You can factorize $p$: $$ p(x)=(x-a)^{n}(x-b)^mq(x);\quad n,m\geq1 $$ Then: $$ p'(x)=(n(x-a)^{n-1}(x-b)^m+m(x-a)^n(x-b)^{m-1})q(x)+(x-a)^{n}(x-b)^mq'(x) $$ Caculate the limits: $$ \lim_{x\rightarrow b^-}\frac{p'(x)}{p(x)}=\lim_{x\rightarrow b^-}\left(\frac{q'(x)}{q(x)}+\frac{n}{x-a}+\frac{m}{x-b}\right)=-\infty\\ \lim_{x\rightarrow a^+}\frac{p'(x)}{p(x)}=\lim_{x\rightarrow a^+}\left(\frac{q'(x)}{q(x)}+\frac{n}{x-a}+\frac{m}{x-b}\right)=+\infty $$ Therefore, there exists a $c\in(a,b)$ such that: $$ \frac{p'(c)}{p(c)}=-100\\ p'(c)+100p(c)=0 $$

Answer 3

$p(x)$ is a smooth function, thus $p'(x) + 100p(x)$ is a smooth function as well.

Case 1: $0 \ne \text{sign}(p'(a)) \neq \text{sign}(p'(b)) \neq 0$. Thus two points exist where the function is positive and negative: $p'(a) + 100p(a) < 0$ and $p'(b) + 100p(b) > 0$ (or vice versa).
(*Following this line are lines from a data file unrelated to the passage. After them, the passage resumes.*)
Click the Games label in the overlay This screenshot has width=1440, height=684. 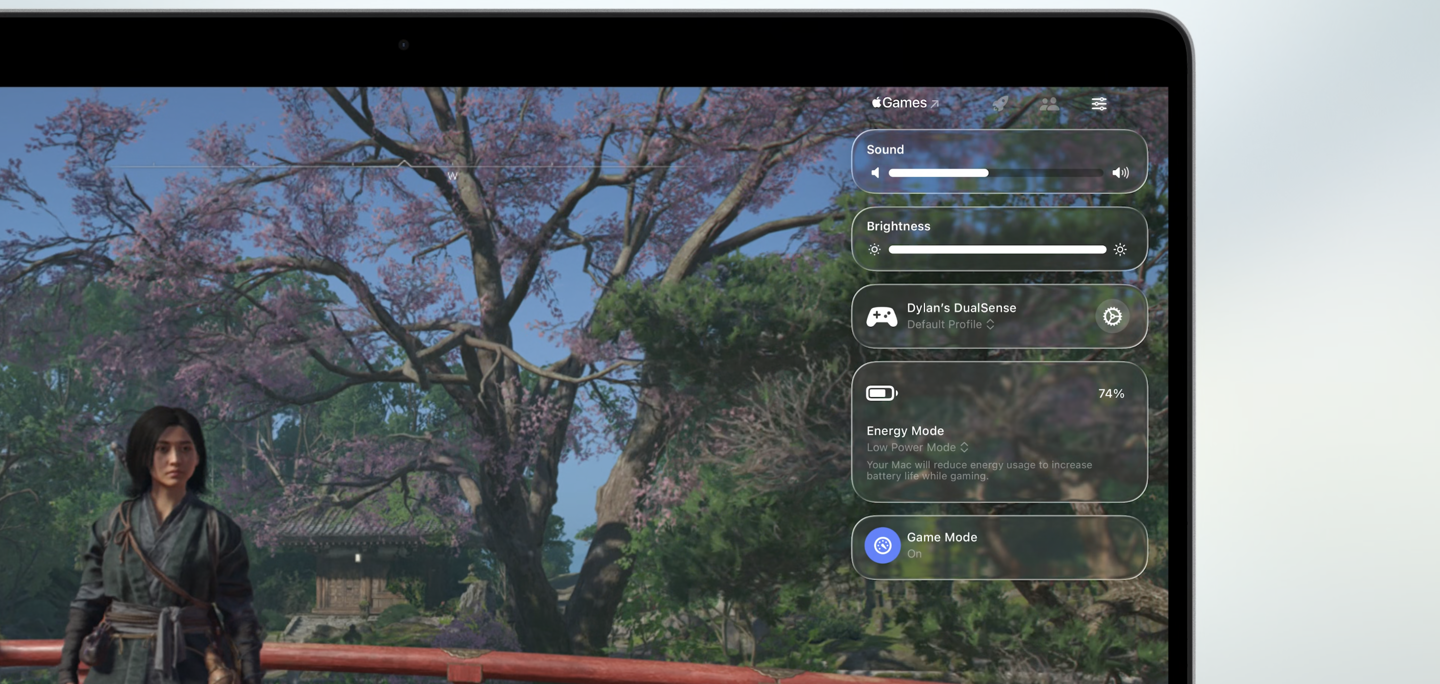906,101
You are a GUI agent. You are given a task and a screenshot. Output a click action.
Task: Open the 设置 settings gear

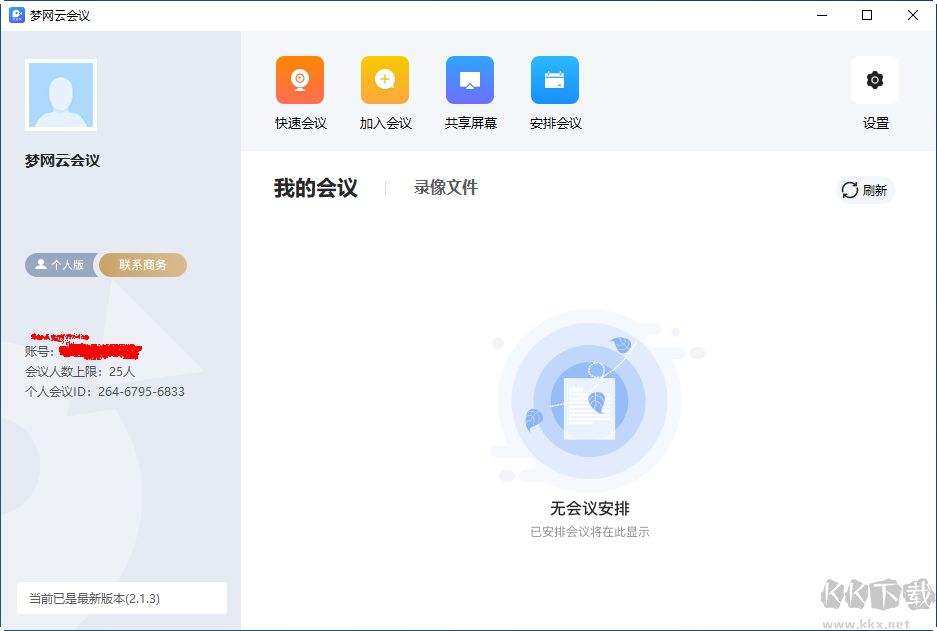(874, 79)
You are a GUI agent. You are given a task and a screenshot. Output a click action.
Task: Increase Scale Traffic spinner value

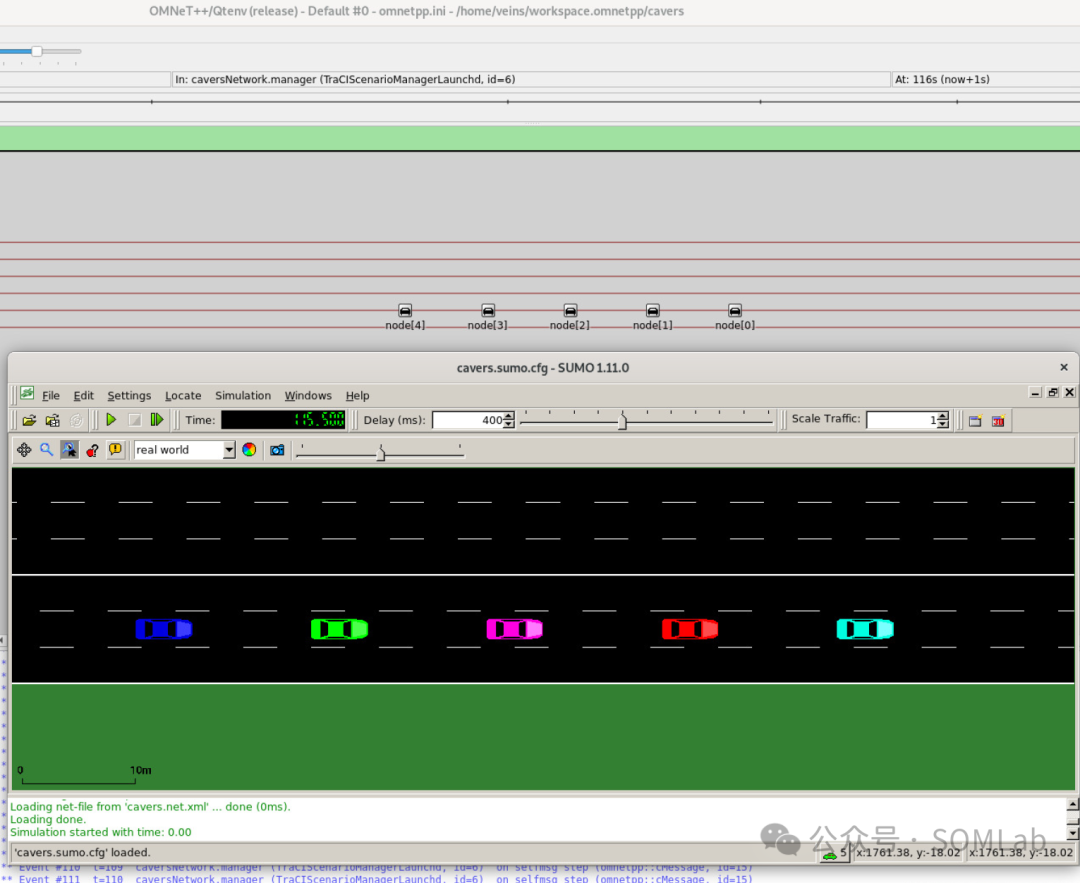tap(943, 415)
As the function is smooth, it is continuous everywhere, hence it has to assume $0$ between $a$ and $b$.

Case 2: $\text{sign}(p'(a)) = 0$ or $\text{sign}(p'(b)) = 0$. In this case $p'(a) + 100p(a) = 0$ or $p'(b) + 100p(b) = 0$ as $a$ and $b$ are roots.